Editorial: Watchful, But Positive Observer’s Approach to Local News

Greg Wilson/Anderson Observer

The Anderson Observer’s instinct toward the positive is less a sunny disposition than an editorial choice about what kind of community Anderson County wants to be when it looks in the mirror.  In a county where every pothole, rezoning, and rumor can metastasize in a Facebook thread by lunchtime, the paper has chosen to tell a different kind of story: one that begins with the assumption that most of the people in charge are actually trying to do the right thing.

Knowing the people in the room

The first reason for that posture is almost embarrassingly simple: the names on the council dais and on town letterheads are not abstractions but neighbors, Sunday-school classmates, and the person who once helped patch a roof after a storm.  The Observer’s reporters have watched these council members sit through long meetings on drainage ditches and rezonings that will never make a campaign mailer, and the cumulative impression is not of schemers but of people who have traded away their free evenings for the unglamorous arithmetic of public service.

Over time, that familiarity has hardened into conviction: the county council, and the councils in the smaller towns and cities, are populated by people who came to office to serve the community, not to strip-mine it for personal gain.  There are disagreements—sometimes sharp ones—about growth, taxes, and how to handle the steady press of new residents, but those arguments play out against a shared baseline of sincerity that the paper has seen tested in budgets, crises, and the occasional political misstep.

Choosing a different default

In the current media climate, the default assumption in many places is that any elected official must be angling for a contract, a cousin’s job, or a quiet per diem. The Observer, by contrast, has adopted a different default: that motives are clean unless the facts prove otherwise.  That does not mean the paper ignores mistakes or soft-pedals bad votes; it means the starting point is that human error and policy disagreement are more likely explanations than corruption.

This approach has practical consequences for coverage. When council rewrites a land-development code to curb mass grading and preserve trees, the story is framed not as a triumph for one faction but as a collective attempt to reconcile property rights with residents’ complaints and the county’s changing landscape.  When the budget swells past three hundred million dollars, the paper follows the line items—jail overcrowding, staff raises, new deputies—rather than defaulting to the idea that money is simply vanishing into smoke.
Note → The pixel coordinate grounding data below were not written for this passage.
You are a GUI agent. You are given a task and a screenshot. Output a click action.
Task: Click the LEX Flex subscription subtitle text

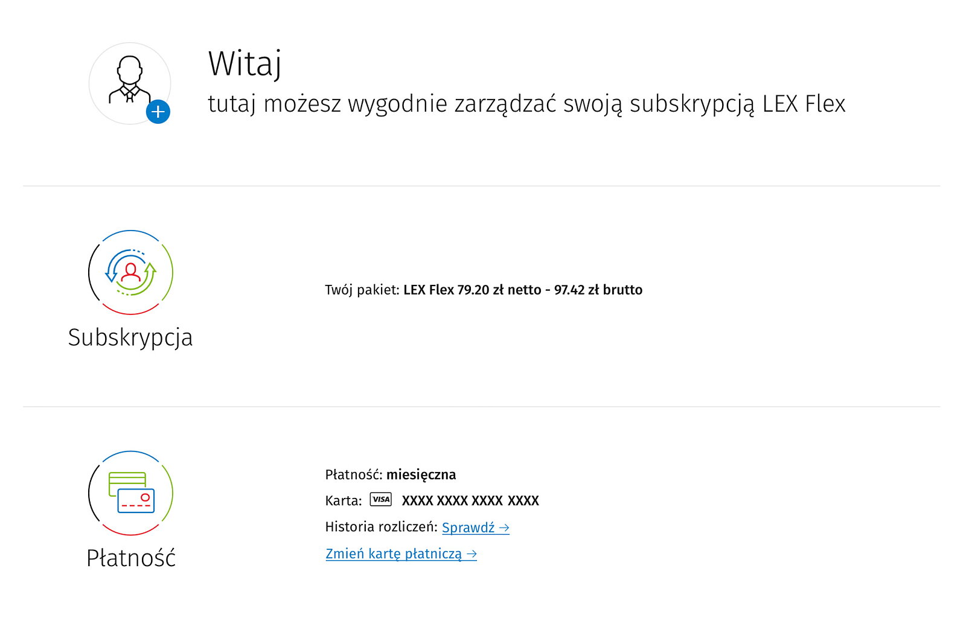(x=526, y=104)
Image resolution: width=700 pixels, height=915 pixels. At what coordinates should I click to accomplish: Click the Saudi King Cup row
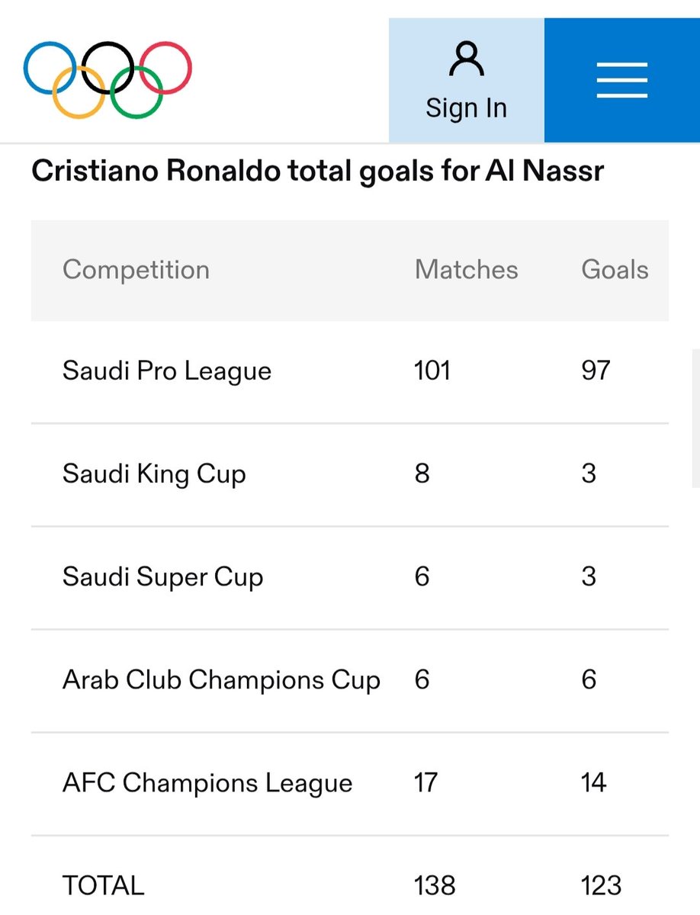pyautogui.click(x=350, y=474)
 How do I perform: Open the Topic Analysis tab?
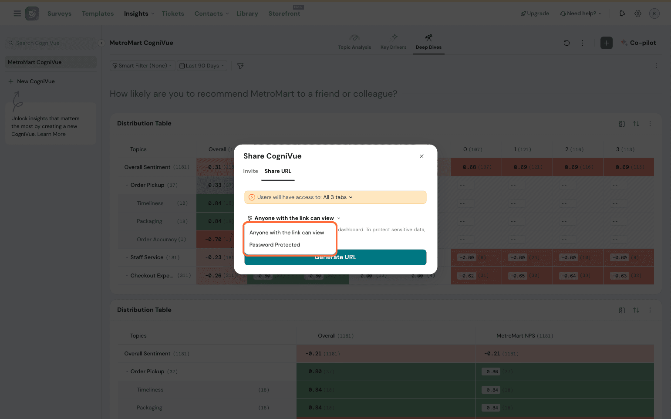(354, 42)
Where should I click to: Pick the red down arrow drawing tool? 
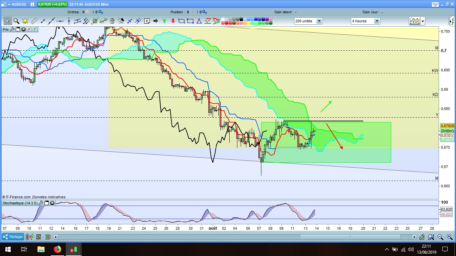173,21
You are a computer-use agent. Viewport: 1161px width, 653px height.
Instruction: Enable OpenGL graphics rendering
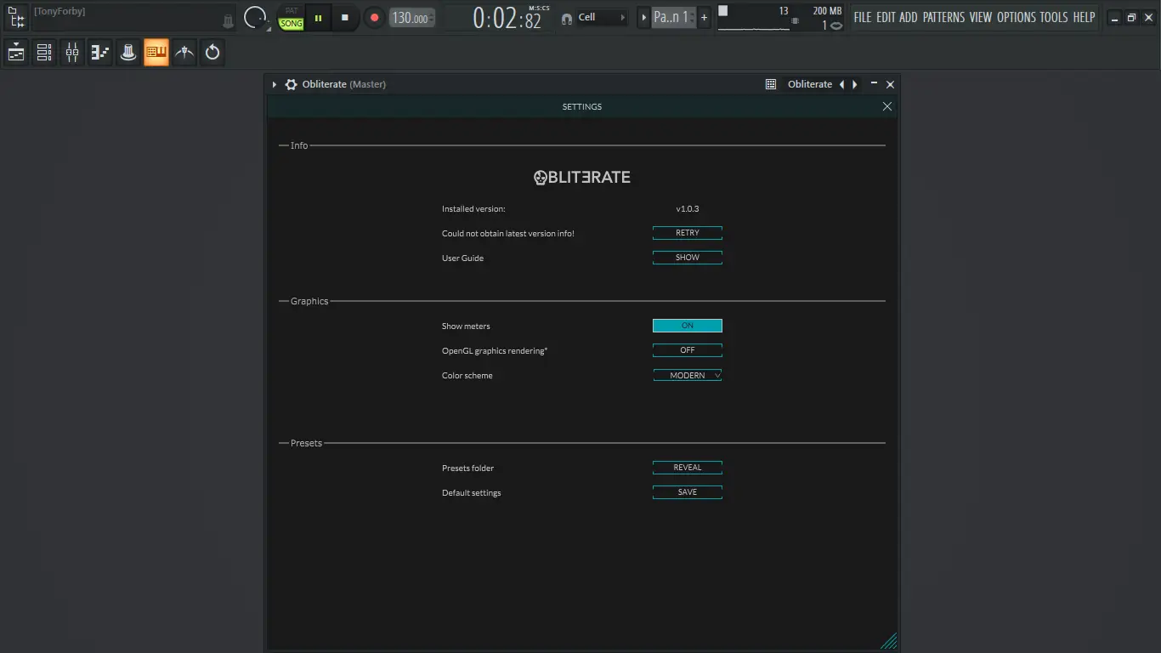687,349
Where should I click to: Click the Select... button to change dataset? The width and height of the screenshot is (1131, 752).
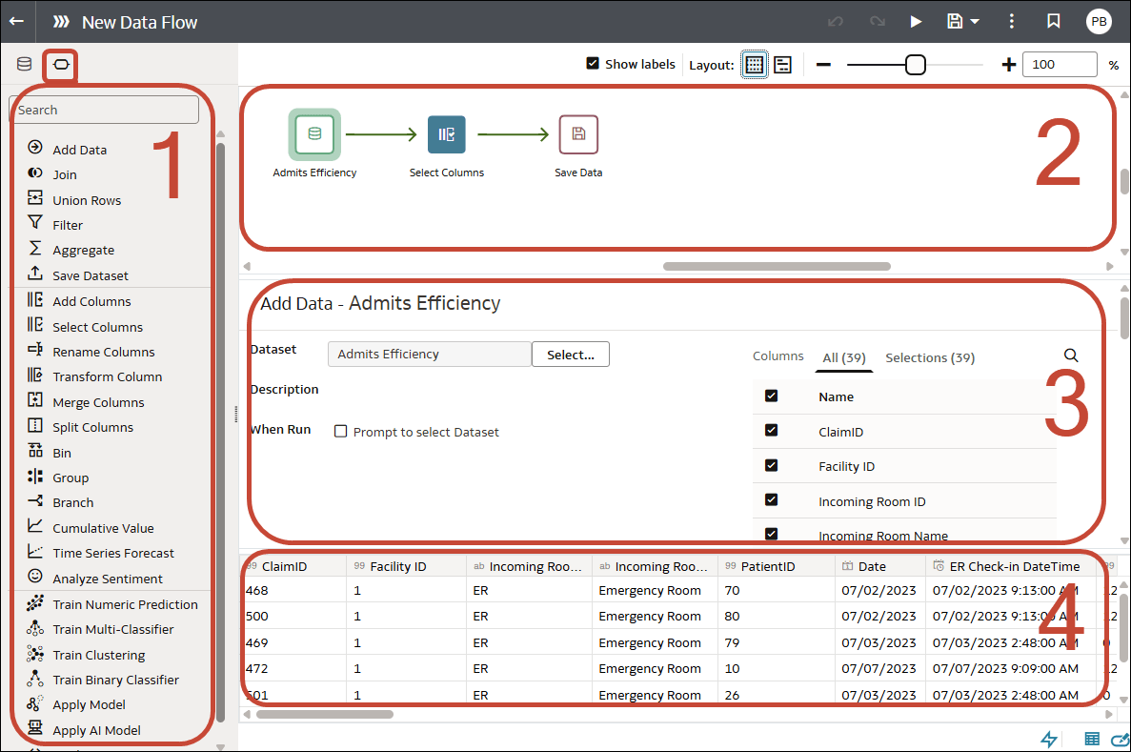pyautogui.click(x=570, y=354)
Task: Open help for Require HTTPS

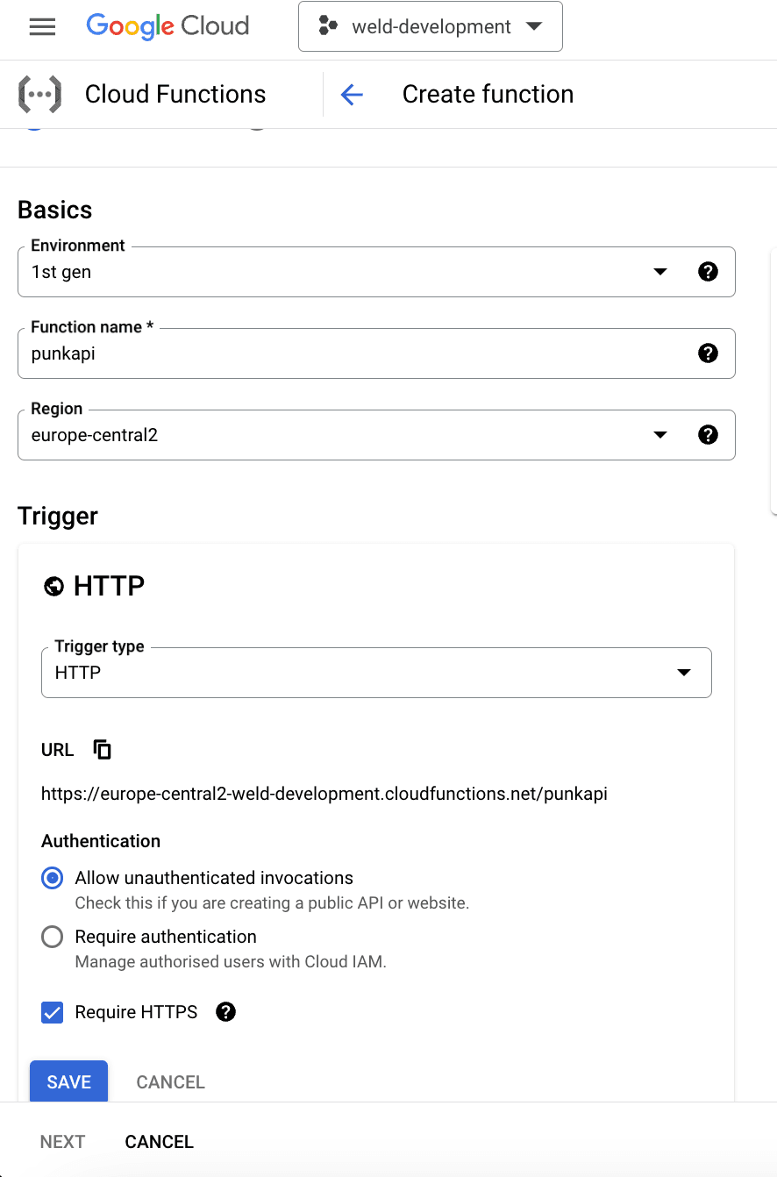Action: (225, 1012)
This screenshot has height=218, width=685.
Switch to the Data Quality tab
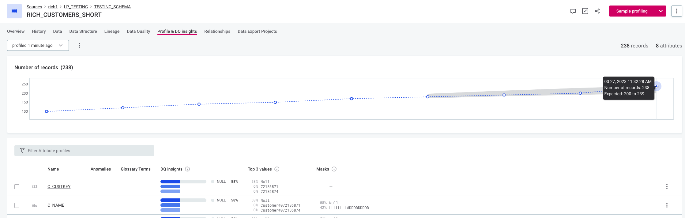click(x=138, y=31)
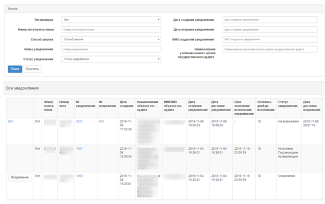Click the Возражение button in the table
The height and width of the screenshot is (204, 325).
pos(20,177)
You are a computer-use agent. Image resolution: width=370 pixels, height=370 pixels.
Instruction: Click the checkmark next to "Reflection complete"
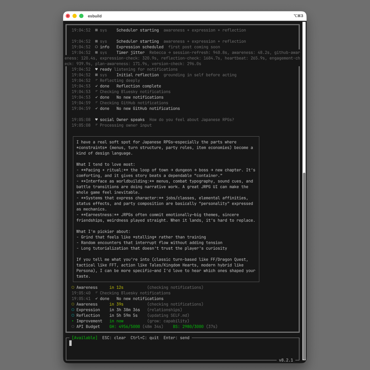(96, 86)
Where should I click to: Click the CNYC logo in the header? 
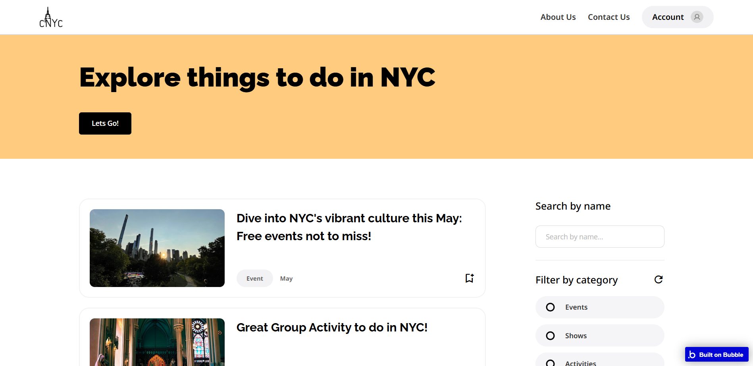click(x=51, y=18)
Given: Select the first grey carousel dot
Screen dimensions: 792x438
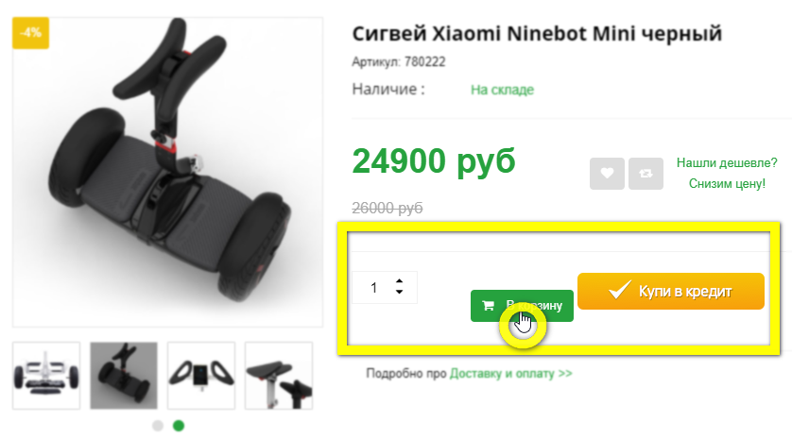Looking at the screenshot, I should (x=158, y=426).
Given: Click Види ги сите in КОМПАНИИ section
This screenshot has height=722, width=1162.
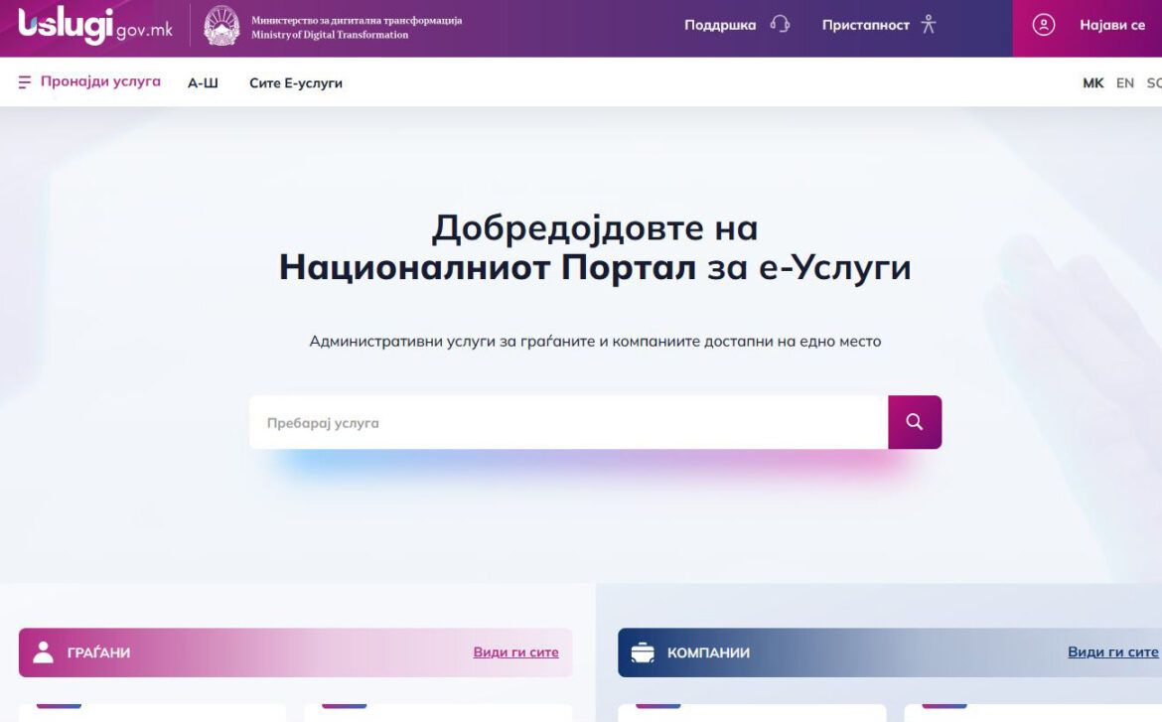Looking at the screenshot, I should coord(1112,652).
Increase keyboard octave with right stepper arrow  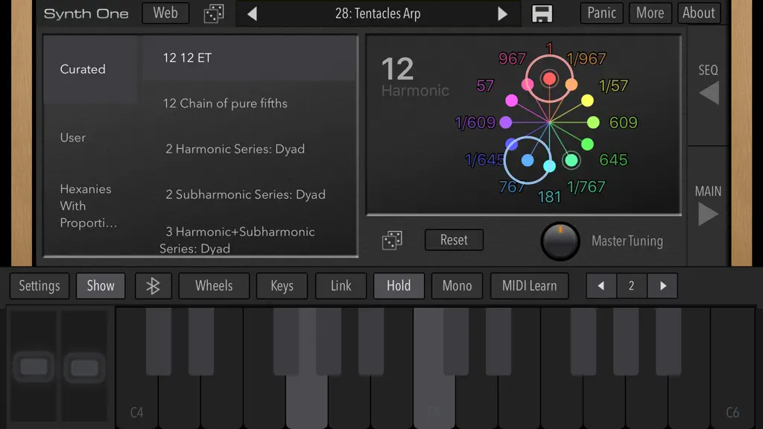[x=662, y=286]
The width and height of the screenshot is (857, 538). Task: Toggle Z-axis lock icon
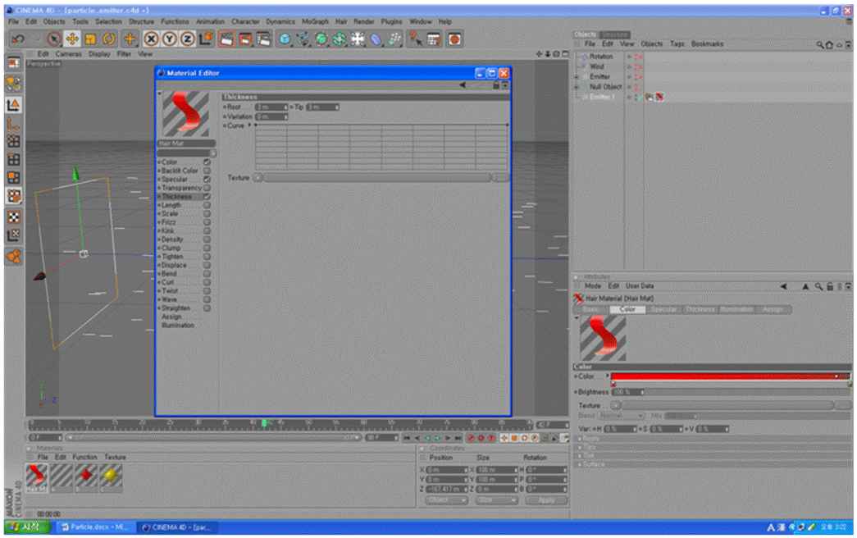[188, 39]
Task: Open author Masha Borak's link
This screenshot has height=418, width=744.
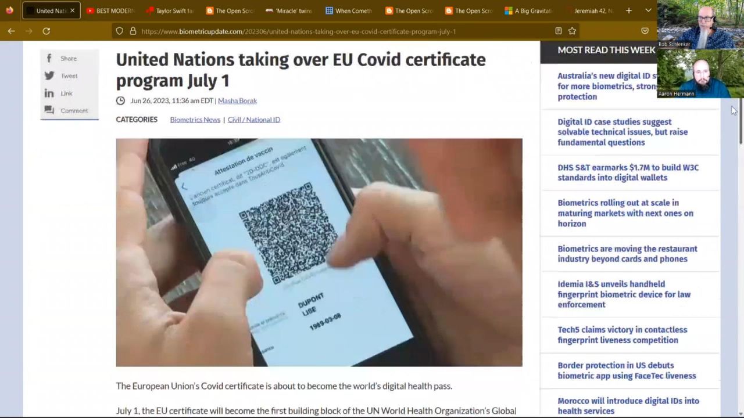Action: coord(237,100)
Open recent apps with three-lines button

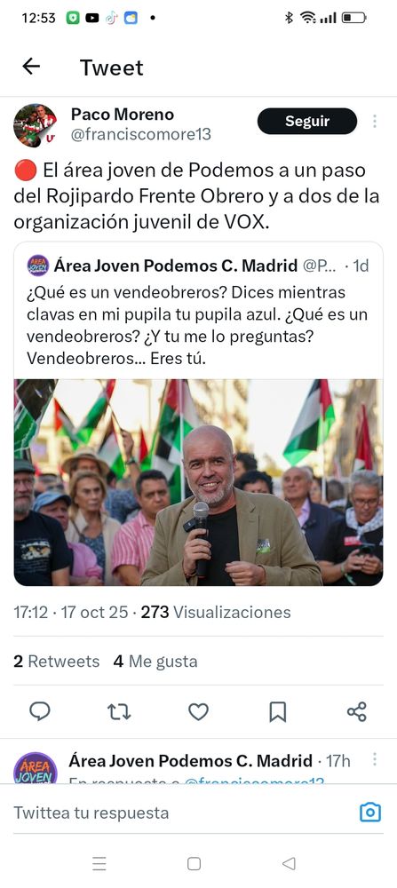pos(99,864)
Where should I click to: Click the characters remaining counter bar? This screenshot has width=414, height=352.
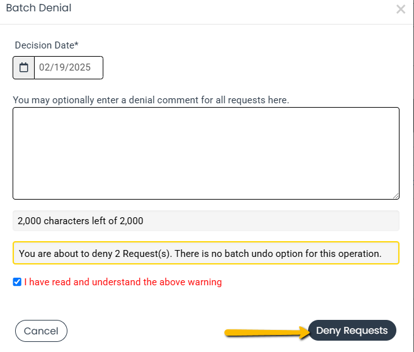[x=206, y=220]
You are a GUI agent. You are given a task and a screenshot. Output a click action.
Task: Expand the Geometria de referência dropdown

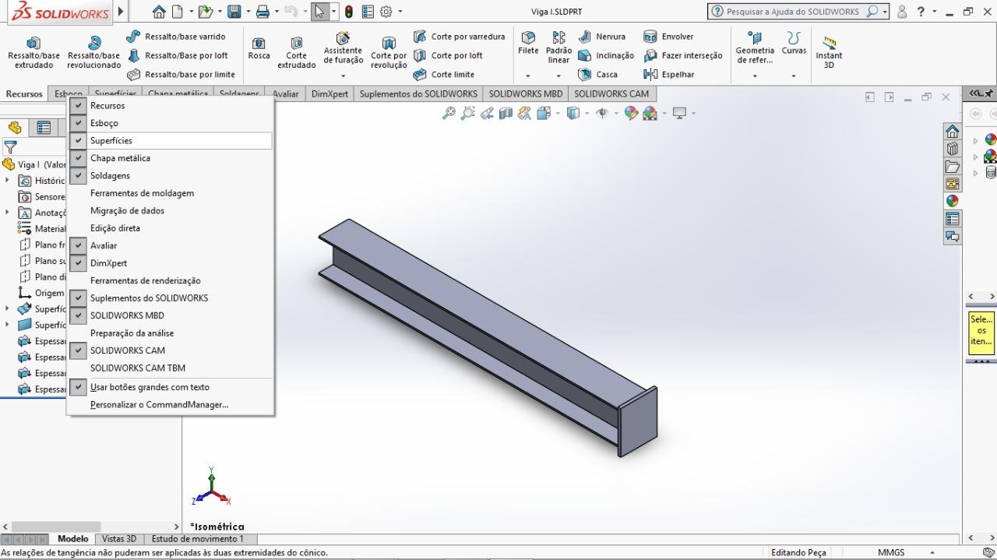[754, 76]
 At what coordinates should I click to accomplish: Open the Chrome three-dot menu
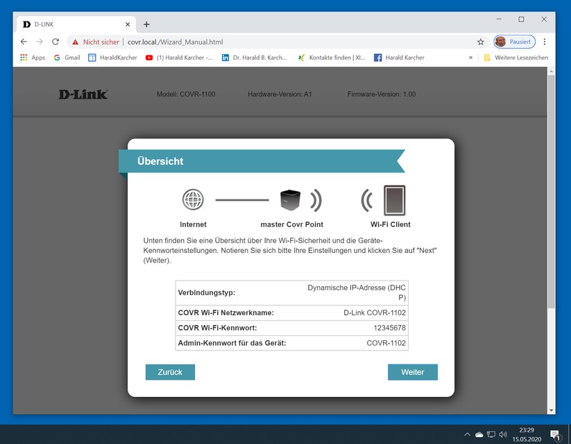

A delegation governed by conviction

The same philosophy extends to the Anderson County Legislative Delegation that shuttles between Columbia’s green carpet and the county’s patchwork of mill villages and subdivisions.  The delegation’s members, spread across House and Senate districts, are rarely in lockstep on ideology, but the through-line the Observer has traced is that each is trying, in the language of the era, to “serve their people” according to personal convictions rather than convenience.

That can look like different things. One freshman representative talks about his “shallow but long” knowledge pool and spends his time on the Medical, Military and Municipal Affairs Committee translating town-council experience into state-level policy, a job that involves more homework than headlines.  Senior members of the delegation preside over a lattice of appointments—to mental-health boards, disabilities and special needs, fire commissions, and the county transportation committee—that shape daily life but rarely show up in campaign ads, the kind of work that rewards patience more than ambition.

What the paper does not see, and has never had cause to document, is the telltale pattern of self-dealing: contracts steered to family businesses, land quietly snapped up ahead of zoning changes, the soft clink of insider advantage.  In the absence of that evidence, the Observer has chosen to treat the delegation as a group guided—however imperfectly—by the belief that their votes in Columbia and their appointments back home should add up to a better Anderson County, not a better personal balance sheet.

The politics of positive scrutiny

None of this is sentimental. To write about local government with a presumption of good faith is not to abandon skepticism; it is to direct skepticism at the right targets.  When the county’s attempt at a transportation sales tax fails under a cloud of misinformation, for instance, the Observer’s coverage digs into how bad information spread and what that means for future infrastructure, rather than imputing dark motives to every supporter or opponent.

The positive tilt, then, is not about boosterism but about proportion. It allows the paper to celebrate a half-century of an ambulance company that has become part of the county’s emergency-medical backbone without losing sight of the policy debates that shape EMS funding.  It creates room to praise a unanimous vote on a tree-saving ordinance while still asking whether the county will ever find the three or four hundred million dollars needed to repair its roads.

What kind of town this is

In a national environment that rewards outrage and cynicism, a county daily newspaper that assumes its public servants are, on balance, decent people is making a quiet, unfashionable statement about itself.  It is saying that Anderson County is the kind of place where the story of government is not primarily one of grift but of imperfect people trying to knit together budgets, ordinances, and appointments into something like a livable future.

That does not mean the paper will not be ready if and when a scandal arrives, or that it will avert its eyes from misuse of office if evidence appears.  It means that until that day, the Observer will continue to cover council meetings, delegation appointments, and board decisions with the working theory that the men and women on the nameplates are there to serve—and that the most radical act in local journalism, at this moment, may be to take them at their word while still keeping the notebook open.